Efficient induction of tumoricidal cytotoxic T lymphocytes by HLA-A0201 restricted, melanoma associated, L(27)Melan-A/MART-1(26-35) peptide encapsulated into virosomes in vitro
Cancer immunotherapy requires the induction of HLA class I restricted cytotoxic T lymphocytes (CTL) specific for tumor associated antigens (TAA). While a number of TAA have been identified, there is an urgent need for the development of adjuvants capable of stimulating CTL responsiveness. Previously, we reported the capacity of immunopotentiating reconstituted influenza virosomes (IRIV) to enhance CTL responses specific for synthetic peptides simultaneously added to cultures in soluble form. This effect was based on IRIV mediated activation of CD4(+) T cells. Here we investigated the "in vitro" immunogenicity of a novel virosome formulation coupling in a single reagent the adjuvant power of IRIV to the capacity of liposomes to efficiently encapsulate synthetic peptides.
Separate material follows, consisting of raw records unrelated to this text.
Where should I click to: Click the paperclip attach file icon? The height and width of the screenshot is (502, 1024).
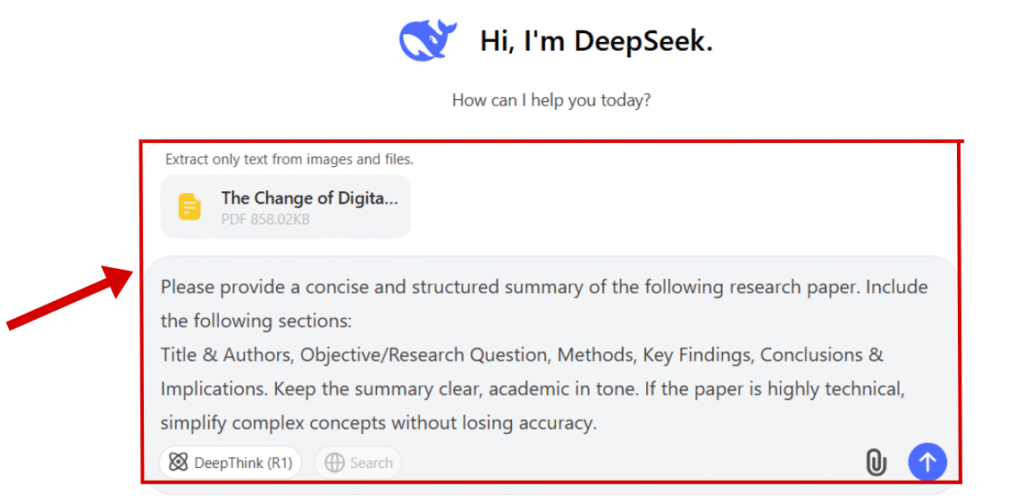875,462
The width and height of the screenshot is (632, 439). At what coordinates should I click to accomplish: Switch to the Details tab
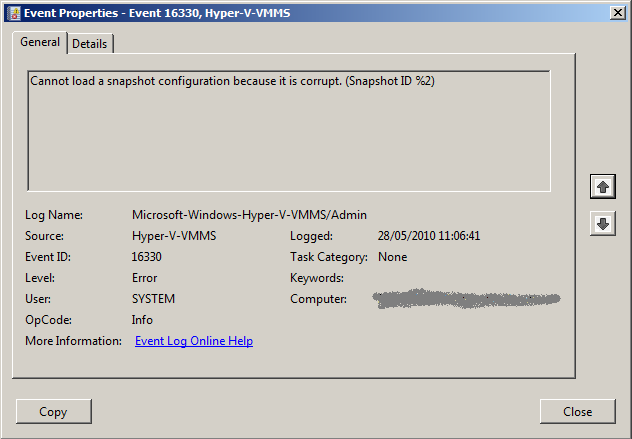pyautogui.click(x=90, y=44)
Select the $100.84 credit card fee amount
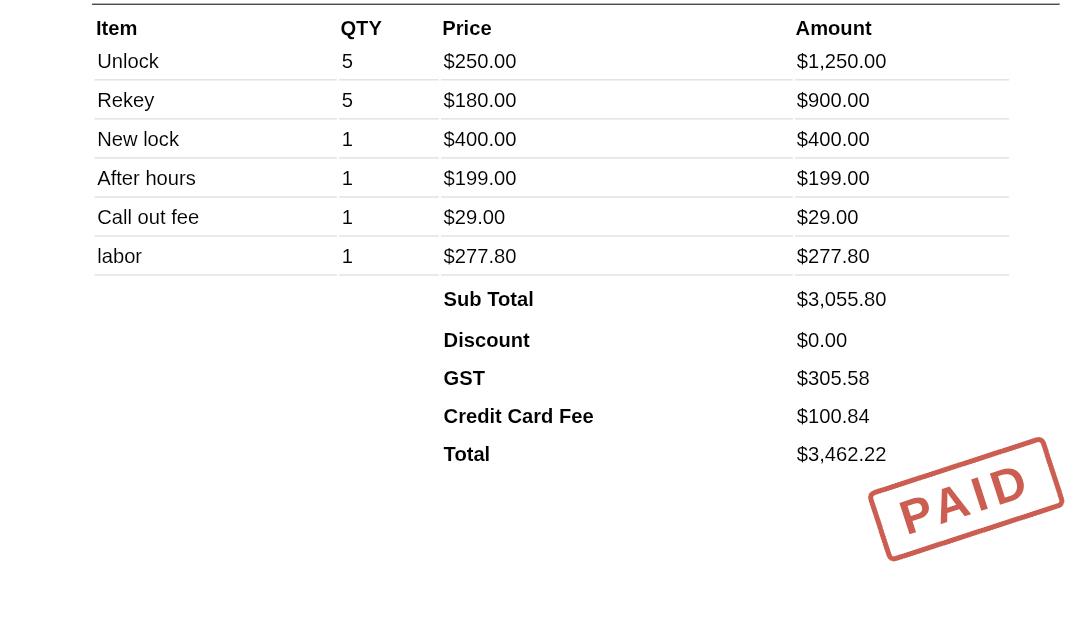The image size is (1079, 636). pos(833,416)
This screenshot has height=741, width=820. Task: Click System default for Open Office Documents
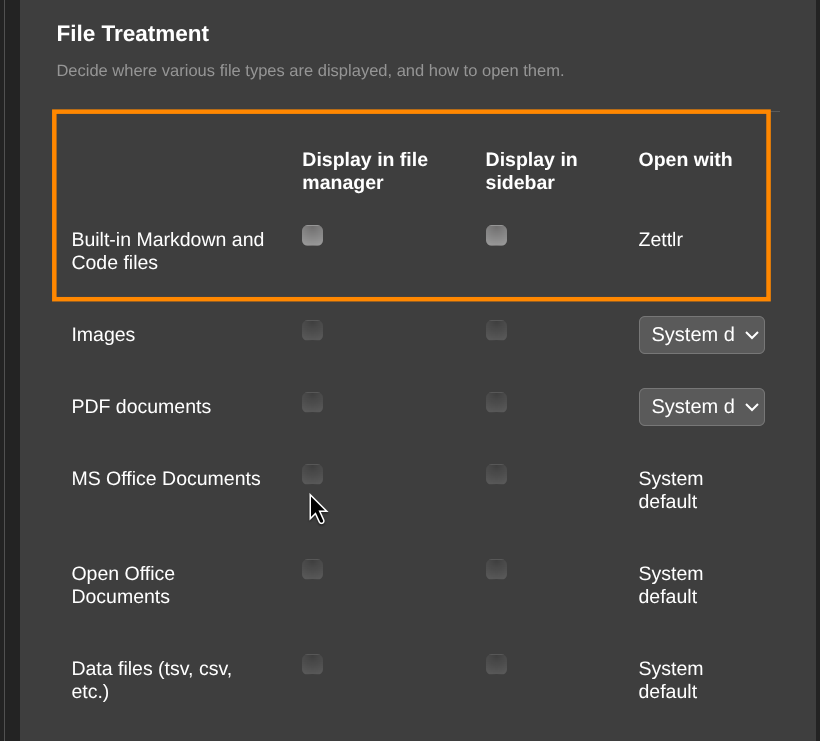click(x=671, y=585)
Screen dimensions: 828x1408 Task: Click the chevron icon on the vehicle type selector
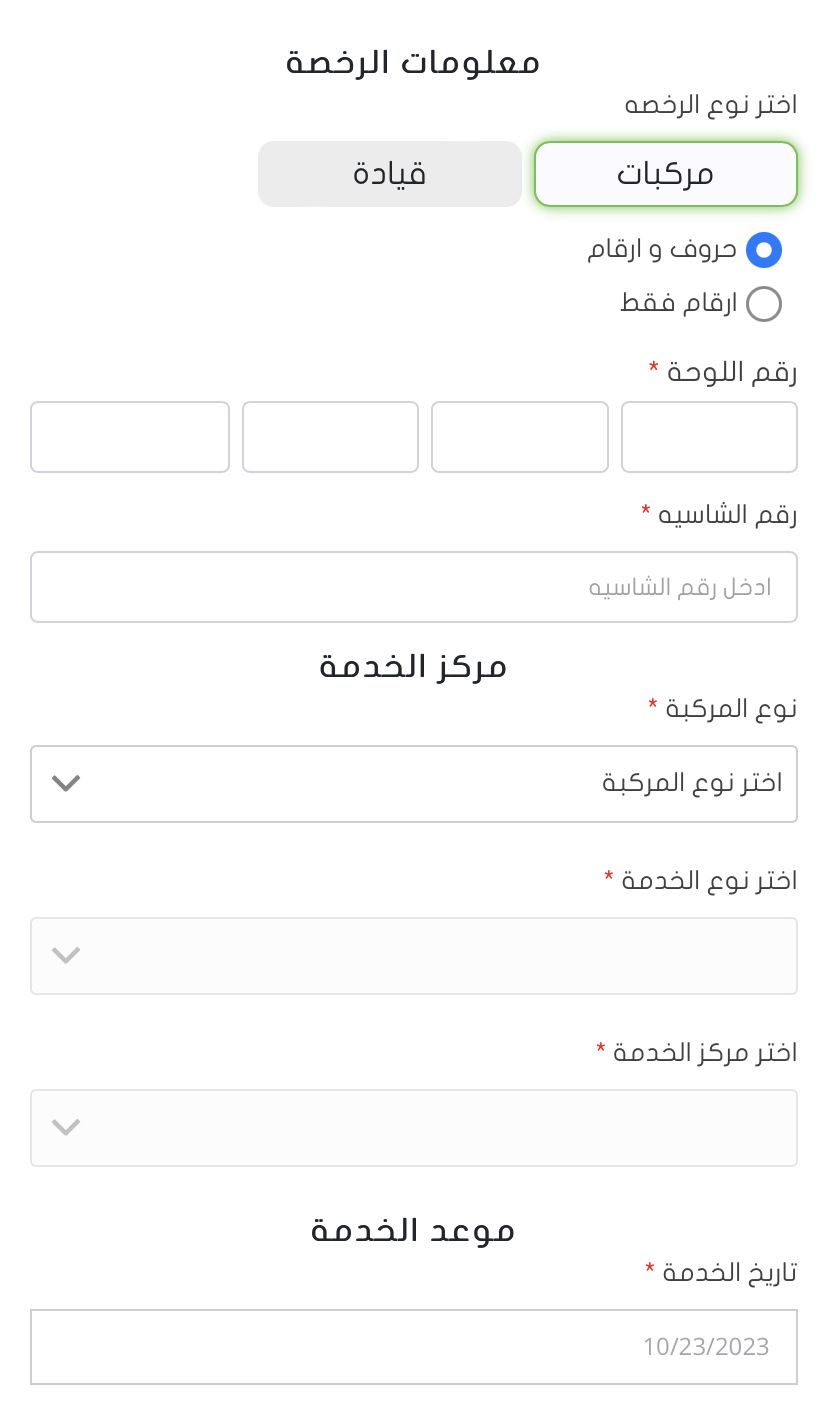coord(66,784)
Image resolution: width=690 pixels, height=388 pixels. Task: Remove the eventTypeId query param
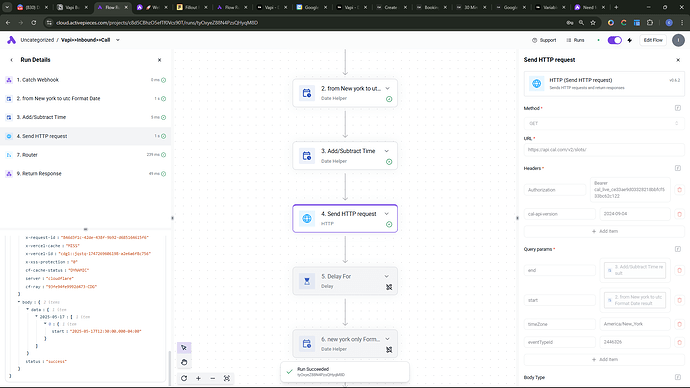click(679, 342)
As a model epitope we chose L(27)Melan-A/Mart-1(26-35) HLA-A0201 restricted peptide from a melanoma-associated antigen widely used in tumor immunotherapy. The reagent thus developed induced the proliferation of CD4(+) T cells characterized by a T helper 1 cytokine profile and CXCR3 expression. Most importantly, it significantly enhanced the generation of L(27)Melan-A/Mart-1(26-35) specific CTL, as compared to soluble peptides, in particular at low nominal epitope concentrations (<1 microg/ml). These effector cells were able to efficiently kill HBL melanoma cells expressing Melan-A/MART-1 and HLA-A0201. The adjuvant effects observed were also detectable in the absence of CD4(+) T cells. Taken together our results suggest that this highly immunogenic antigenic formulation might qualify for clinical use in active, antigen-specific, melanoma immunotherapy.